Keimbahnmutationen sind im Blut nachweisbar und werden mit einem Bluttest bestimmt.

Ein solcher genetischer Bluttest ist schnell, komfortabel und unkompliziert. Gesetzliche und private Krankenkassen übernehmen sämtliche Kosten. Im Wesentlichen bietet er zwei Vorteile:

Prävention. Mit einem Gentest können Sie herausfinden, ob Sie eine familiäre Mutation aufweisen und wie wahrscheinlich es ist, diese weiterzuvererben.
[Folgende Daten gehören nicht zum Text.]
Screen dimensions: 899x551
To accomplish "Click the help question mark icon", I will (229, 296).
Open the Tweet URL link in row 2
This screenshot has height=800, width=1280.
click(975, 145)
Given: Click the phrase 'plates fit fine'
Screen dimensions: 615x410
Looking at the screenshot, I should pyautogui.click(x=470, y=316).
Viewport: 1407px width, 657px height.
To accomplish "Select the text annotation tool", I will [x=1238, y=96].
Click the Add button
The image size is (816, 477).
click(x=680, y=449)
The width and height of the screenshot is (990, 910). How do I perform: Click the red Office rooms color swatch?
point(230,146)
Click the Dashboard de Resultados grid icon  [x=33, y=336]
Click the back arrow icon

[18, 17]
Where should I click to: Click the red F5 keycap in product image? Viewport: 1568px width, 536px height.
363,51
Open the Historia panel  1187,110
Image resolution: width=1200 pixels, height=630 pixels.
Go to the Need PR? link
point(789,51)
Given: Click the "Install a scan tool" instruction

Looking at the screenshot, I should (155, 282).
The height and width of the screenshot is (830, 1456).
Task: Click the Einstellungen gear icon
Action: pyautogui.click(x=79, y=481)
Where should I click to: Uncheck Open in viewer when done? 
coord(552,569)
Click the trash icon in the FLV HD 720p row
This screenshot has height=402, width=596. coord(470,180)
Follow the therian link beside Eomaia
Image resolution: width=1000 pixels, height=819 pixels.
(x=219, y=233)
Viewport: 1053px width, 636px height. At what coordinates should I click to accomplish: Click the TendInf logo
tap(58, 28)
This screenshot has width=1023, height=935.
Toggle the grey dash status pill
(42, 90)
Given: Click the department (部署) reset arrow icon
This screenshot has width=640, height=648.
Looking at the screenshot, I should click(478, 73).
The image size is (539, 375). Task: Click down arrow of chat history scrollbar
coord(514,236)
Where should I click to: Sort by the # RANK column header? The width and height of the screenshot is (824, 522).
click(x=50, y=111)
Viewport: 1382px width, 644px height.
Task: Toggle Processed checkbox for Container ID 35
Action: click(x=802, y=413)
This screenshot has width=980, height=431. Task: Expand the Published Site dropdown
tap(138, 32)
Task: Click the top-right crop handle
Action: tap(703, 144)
Ein Nachweis ermöglicht es Ihnen, Maßnahmen zu etablieren, um eine mögliche Erkrankung frühzeitiger zu erkennen bzw. durch prophylaktische Operationen zu verhindern. Dadurch verbessert sich die Prognose, denn es gilt: Je früher die Erkrankung diagnostiziert wird, desto besser die Heilungschancen.

Therapieoptimierung. Bereits erkrankten Patientinnen ermöglicht ein Gentest eine effizientere und individuellere Therapiegestaltung, da sich seine Erkenntnisse für die Wahl der Medikamente und ggf. der Operation nutzen lassen.

Kein Gentest ohne Beratung

Wichtig: Ein Gentest bringt unter Umständen weitreichenden soziale, rechtliche und emotionale Konsequenzen für die Patientin und ihre Familie mit sich. Er sollte deshalb immer mit einer vorherigen Aufklärung einhergehen. Dies setzt laut Gendiagnostikgesetz eine genetische Beratung voraus.